## PROMPT
Update the lines from the one containing "Click the grayscale" through the one containing "tap(1400, 733)" by replacing "color bar" with "colorbar". Write out only those lines, with everything else unchanged.

· · ·

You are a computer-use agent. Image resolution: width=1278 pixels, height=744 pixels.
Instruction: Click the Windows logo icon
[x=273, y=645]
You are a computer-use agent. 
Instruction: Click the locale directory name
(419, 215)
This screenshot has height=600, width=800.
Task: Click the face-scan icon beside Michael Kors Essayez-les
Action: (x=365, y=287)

· · ·

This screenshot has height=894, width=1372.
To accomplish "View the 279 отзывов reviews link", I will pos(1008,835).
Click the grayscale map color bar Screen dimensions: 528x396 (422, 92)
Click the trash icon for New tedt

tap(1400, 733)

· · ·

## OUTPUT OF THE EXERCISE
Click the grayscale map colorbar Screen dimensions: 528x396 (422, 92)
Click the trash icon for New tedt

tap(1400, 733)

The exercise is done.